As I prepared to preach this past weekend I was still overwhelmed with the theme of “commitment” that I wrote about in last week’s devotion (Captive to a Commitment.) It is great to come to a point of being committed but then how do you stay there?
You have to have not only the desire; you have to have a “game plan.”
Also over the past weekend we hosted Jason Otter (the basketball clinician I wrote about last week.) I mentioned the personal workout agenda that my son has from him. At 6:30am Saturday morning we opened up the gym and when Jason walked in he looked at my son and said, “Clay, I have a 12 yr old that has logged in more than you this week. What’s the problem?” Jason was simply holding Clay accountable to his commitment.
In fairness to Clay - there is not always a gym available, nor is the weather always cooperative; sometimes there are homework commitments that have to be met; sometimes practices for the AAU team; muscle strains; etc. Yet commitment demands sacrifice and some careful planning to get things in. (both Jason and Clay showed their commitment level over the weekend as they spent around 16 hours on the hardwood, working hard!) Commitment demands one’s best effort!
Leading up to following through with one’s commitment the person must have a couple things be true about him.

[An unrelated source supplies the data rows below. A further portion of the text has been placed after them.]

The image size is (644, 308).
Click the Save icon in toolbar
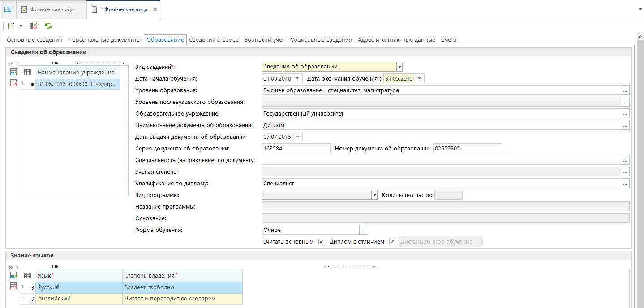[x=11, y=26]
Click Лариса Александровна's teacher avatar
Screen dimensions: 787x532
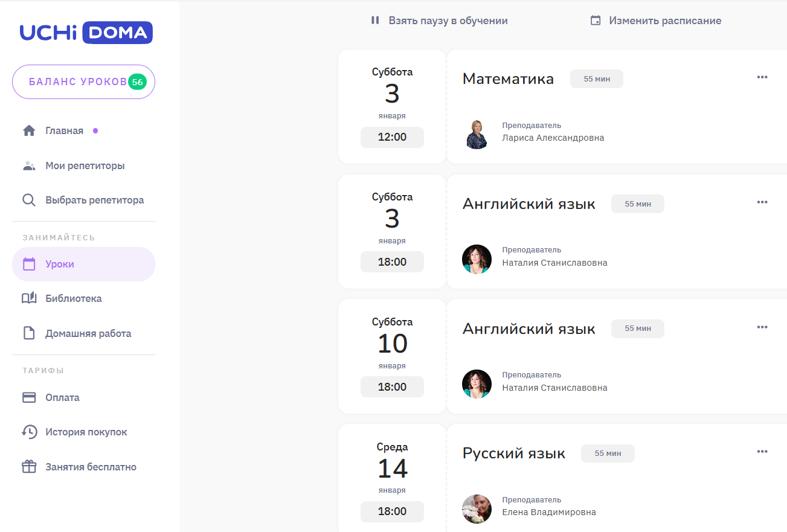point(477,134)
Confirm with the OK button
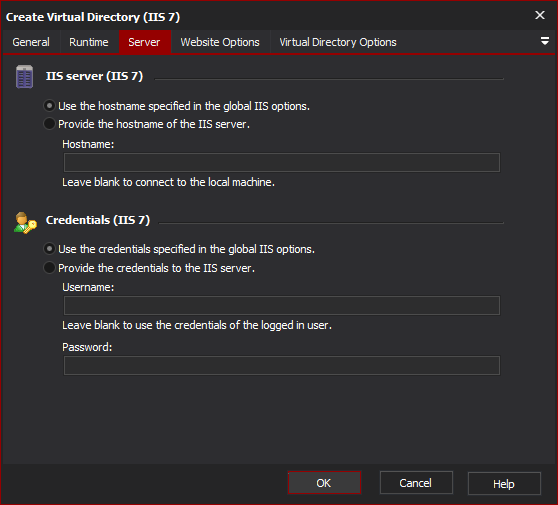The height and width of the screenshot is (505, 558). [x=324, y=483]
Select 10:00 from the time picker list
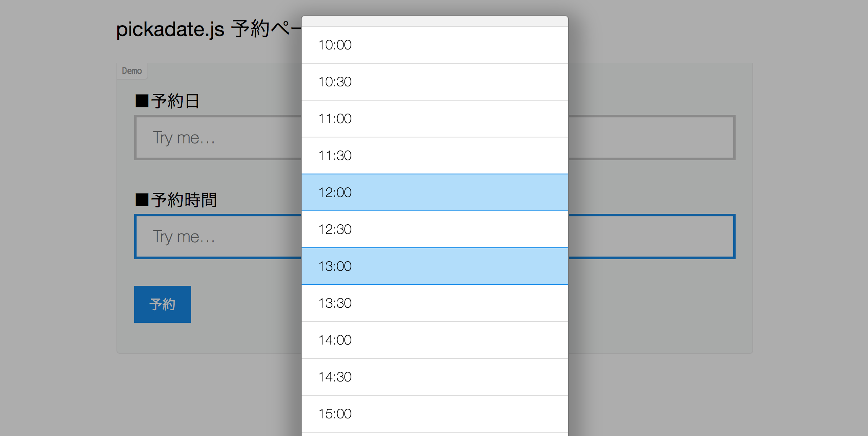868x436 pixels. coord(434,45)
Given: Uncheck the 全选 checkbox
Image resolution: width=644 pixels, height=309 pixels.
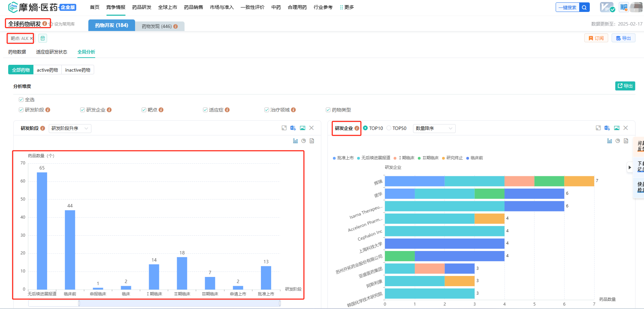Looking at the screenshot, I should point(21,100).
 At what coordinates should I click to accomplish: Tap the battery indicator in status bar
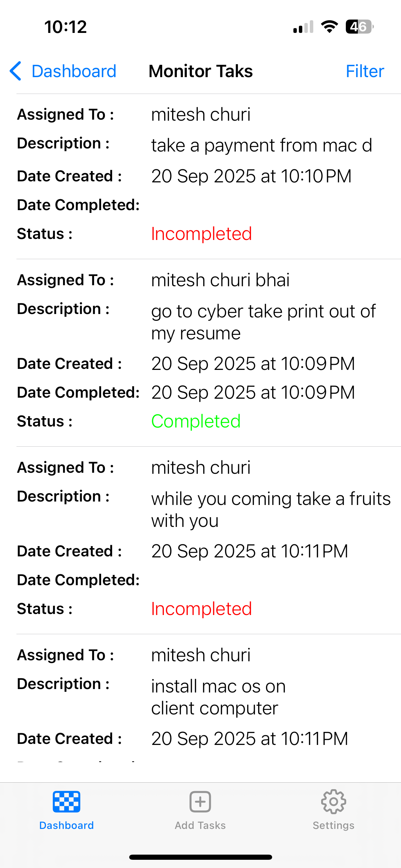pos(360,27)
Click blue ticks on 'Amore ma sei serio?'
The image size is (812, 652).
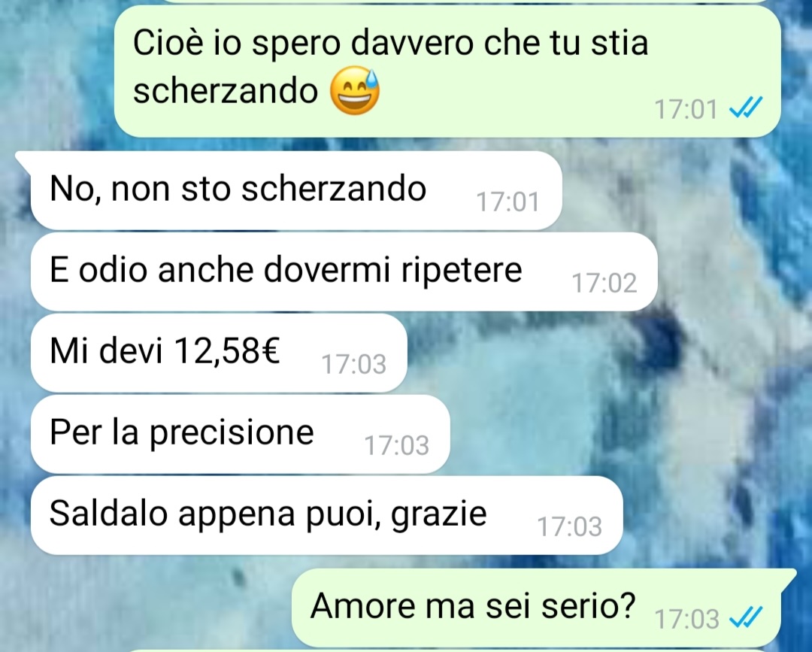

1. Be Coachable: the player must be willing to listen and learn. He must set his “eyes” on the goal that is laid out by the trainer.
2. Be Conditioned: every great athlete has to work hard and be smart. He must get proper nutrition, proper rest, proper practice time, etc.
These things are what lead to true commitment. For the spiritual application I encourage you this week to study Colossians chapter 3 and look for the pictures of being coachable and conditioned that lead to verses 17 and 23 which command total commitment! (If you have the Message version read it also - or go to BibleGateway.com and pull it up – it has a great rendering of the passage.)
I love the wording in verse 25: “Being a follower of Jesus doesn't cover up bad work.”